Our summary thus far gives us some hints that there are some differences between supp’s for different dosages.
df_group
## Source: local data frame [6 x 4]
## Groups: supp [?]
##
## supp dose mean_len sd_len
## <fctr> <dbl> <dbl> <dbl>
## 1 OJ 0.5 13.23 4.459709
## 2 OJ 1.0 22.70 3.910953
## 3 OJ 2.0 26.06 2.655058
## 4 VC 0.5 7.98 2.746634
## 5 VC 1.0 16.77 2.515309
## 6 VC 2.0 26.14 4.797731
From visual inspection, we can see that dosage 0.5 and 1 across the two supp groups seems to have a large variance across means, where as dosage 2 seems to have similar means across the two groups.
We now want to test our guesses by way of some hypothesis testing.
We will perform four tests.
Test 1: Is there a statistically significant diffenence between the growth length across the two groups for all dosage values?
Test 2,3,4: Is there a statistically significant diffenence between the growth length between each of the dosage groups?
Because we are considering the above or below approach, this will be a two sided t-test. We will use a confidence interval of 95% (default value)
Test 1:
H0: There is no difference in means across the two supp groups (for all dosage values)
m(VC)= mean of VC group m(OJ)= mean of OJ group
H0: m(VC)-m(OJ)=0 H1: m(VC)-m(OJ)<>0
t.test(df$len ~ df$supp)
##
## Welch Two Sample t-test
##
## data: df$len by df$supp
## t = 1.9153, df = 55.309, p-value = 0.06063
## alternative hypothesis: true difference in means is not equal to 0
## 95 percent confidence interval:
## -0.1710156 7.5710156
## sample estimates:
## mean in group OJ mean in group VC
## 20.66333 16.96333
Test 2:
H0: There is no difference in means across the two supp groups (for dose = 0.5)
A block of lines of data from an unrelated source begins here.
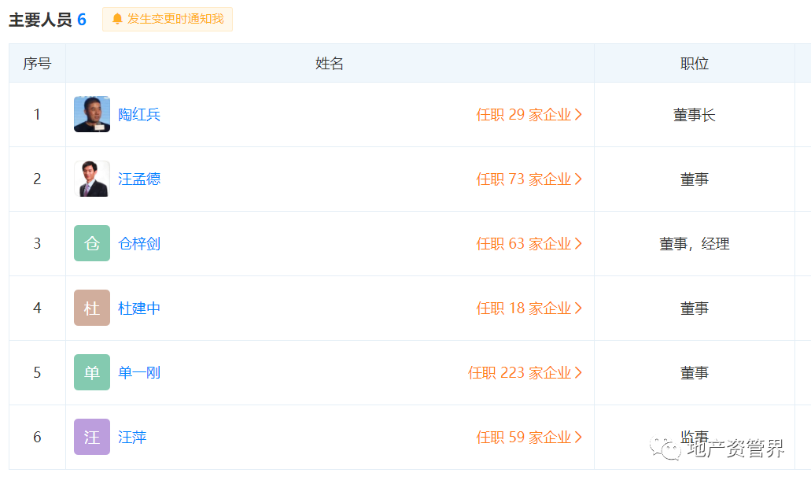The image size is (811, 484).
Task: Click the bell notification icon
Action: (117, 19)

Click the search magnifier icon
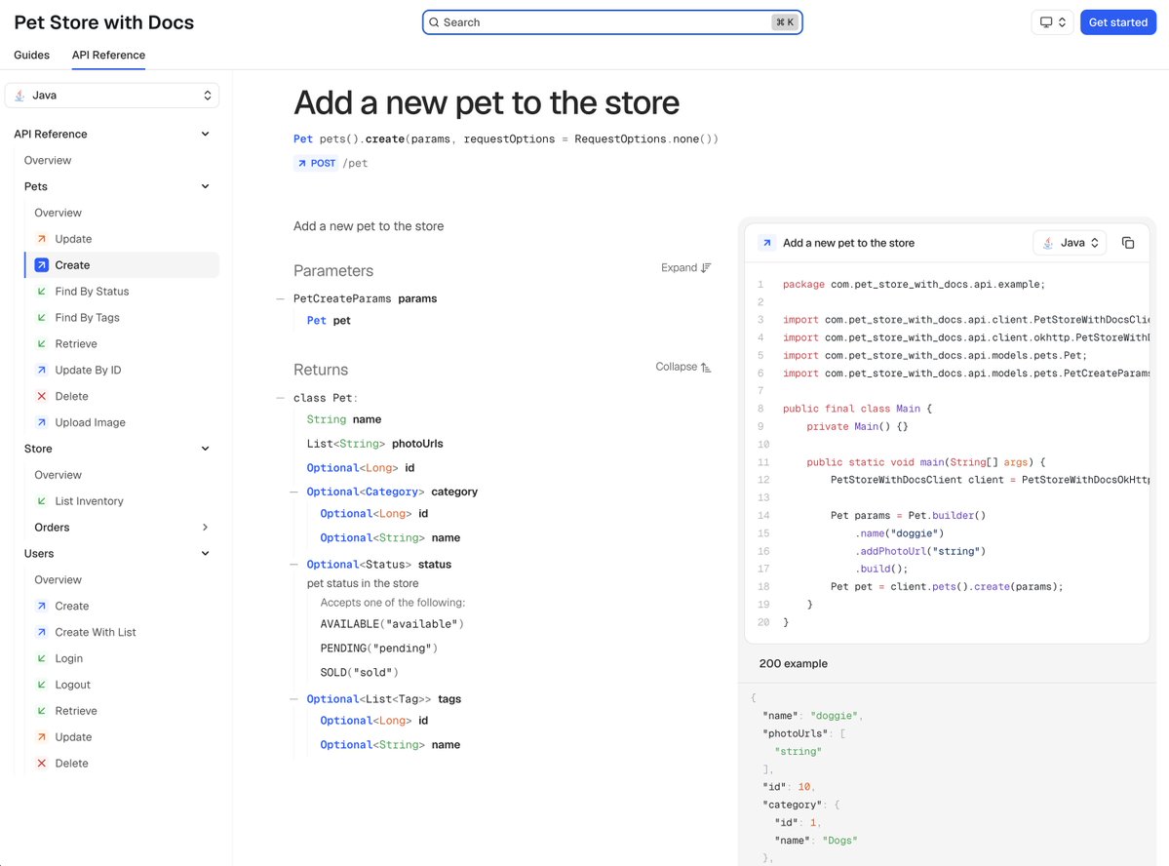[x=434, y=21]
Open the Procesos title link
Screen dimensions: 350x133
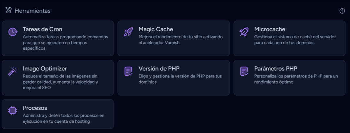tap(35, 108)
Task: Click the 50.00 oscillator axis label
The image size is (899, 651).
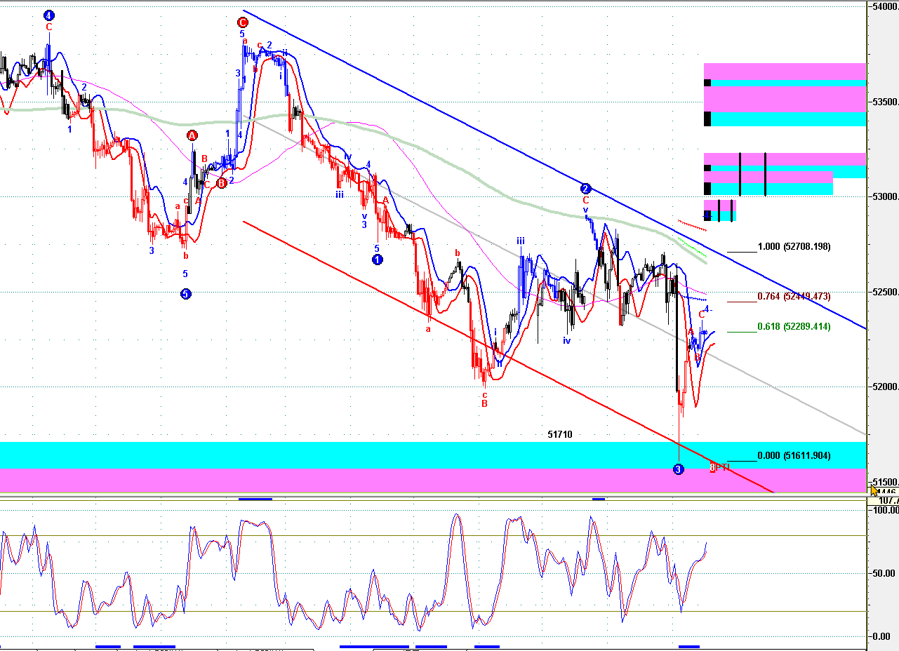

m(VC)= mean of VC group for dose 0.5 m(OJ)= mean of OJ group for dose 0.5
H0: m(VC)-m(OJ)=0 H1: m(VC)-m(OJ)<>0
#Create a data frame to hold the dose 0.5 results
df_0.5<-subset(df,df$dose==0.5)
t.test(df_0.5$len ~ df_0.5$supp)
##
## Welch Two Sample t-test
##
## data: df_0.5$len by df_0.5$supp
## t = 3.1697, df = 14.969, p-value = 0.006359
## alternative hypothesis: true difference in means is not equal to 0
## 95 percent confidence interval:
## 1.719057 8.780943
## sample estimates:
## mean in group OJ mean in group VC
## 13.23 7.98
Test 3:
H0: There is no difference in means across the two supp groups (for dose = 1)
m(VC)= mean of VC group for dose 1 m(OJ)= mean of OJ group for dose 1
H0: m(VC)-m(OJ)=0 H1: m(VC)-m(OJ)<>0
#Create a data frame to hold the dose 1 results
df_1<-subset(df,df$dose==1)
t.test(df_1$len ~ df_1$supp)
##
## Welch Two Sample t-test
##
## data: df_1$len by df_1$supp
## t = 4.0328, df = 15.358, p-value = 0.001038
## alternative hypothesis: true difference in means is not equal to 0
## 95 percent confidence interval:
## 2.802148 9.057852
## sample estimates:
## mean in group OJ mean in group VC
## 22.70 16.77
Test 4:
H0: There is no difference in means across the two supp groups (for dose = 2)
m(VC)= mean of VC group for dose 2 m(OJ)= mean of OJ group for dose 2
H0: m(VC)-m(OJ)=0 H1: m(VC)-m(OJ)<>0
#Create a data frame to hold the dose 0.5 results
df_2<-subset(df,df$dose==2)
t.test(df_2$len ~ df_2$supp)
##
## Welch Two Sample t-test
##
## data: df_2$len by df_2$supp
## t = -0.046136, df = 14.04, p-value = 0.9639
## alternative hypothesis: true difference in means is not equal to 0
## 95 percent confidence interval:
## -3.79807 3.63807
## sample estimates:
## mean in group OJ mean in group VC
## 26.06 26.14
From our hypothesis test results, we can say the following.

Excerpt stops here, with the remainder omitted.